TIME GOES BY | GRAY MATTERS: Republicans and the Health Care Reform Law

by Saul Friedman

Nobody likes a sore loser. But congressional Republicans, who have not yet come to terms with the election of Barack Obama, cannot get over the passage, with not a single one of their votes, of the health insurance reforms called the Patient Protection and Affordable Care Act.

Thus the Republicans plan to campaign this summer to repeal the law, which they call unpopular. They have not read the latest polls which say otherwise.

The Wall Street Journal poll found that 55 percent want the reforms to have a chance to work. A Vanity Fair poll found that 42 percent would keep all the provisions. That may be why the Republicans won’t say, specifically, which provision should be repealed.

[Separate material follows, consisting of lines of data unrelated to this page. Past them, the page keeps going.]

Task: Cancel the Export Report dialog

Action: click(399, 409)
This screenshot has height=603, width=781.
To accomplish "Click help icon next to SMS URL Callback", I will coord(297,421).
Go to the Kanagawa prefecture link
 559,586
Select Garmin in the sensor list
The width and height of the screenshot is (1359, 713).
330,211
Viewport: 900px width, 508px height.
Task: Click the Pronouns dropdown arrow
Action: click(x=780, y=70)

If they did, they would have to support denying insurance coverage to children with pre-existing conditions like asthma or diabetes which is outlawed by the reforms. Or perhaps the Republicans would force middle-class parents to buy separate policies for their adult children; the reforms would cover them until age 26.

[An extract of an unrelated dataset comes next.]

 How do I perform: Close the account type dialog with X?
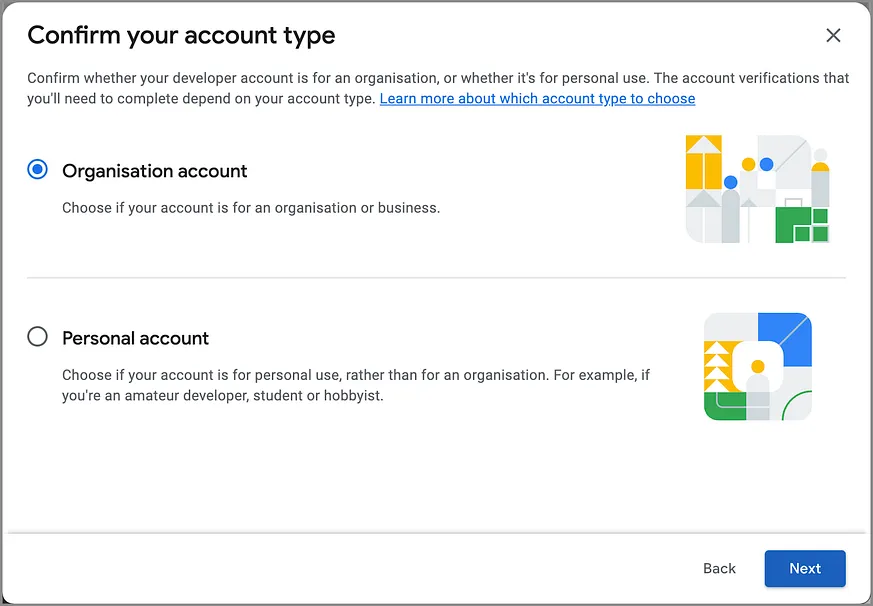point(833,35)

How about getting rid of the provisions lowering the Part D cost of drugs, gradually closing the infamous doughnut hole or paying for cancer-preventive screenings?

Or maybe the Republicans simply don’t want coverage that will be available at low cost for the 40 million men, women and children who have no insurance.

More than a dozen state Republican attorneys general have taken a different tack – a fool’s errand, paid for by taxpayers, which pleads that the courts to stop the reforms and declare unconstitutional the provision mandating that all of us purchase insurance (with and without help from the government), the better to create a healthy risk pool.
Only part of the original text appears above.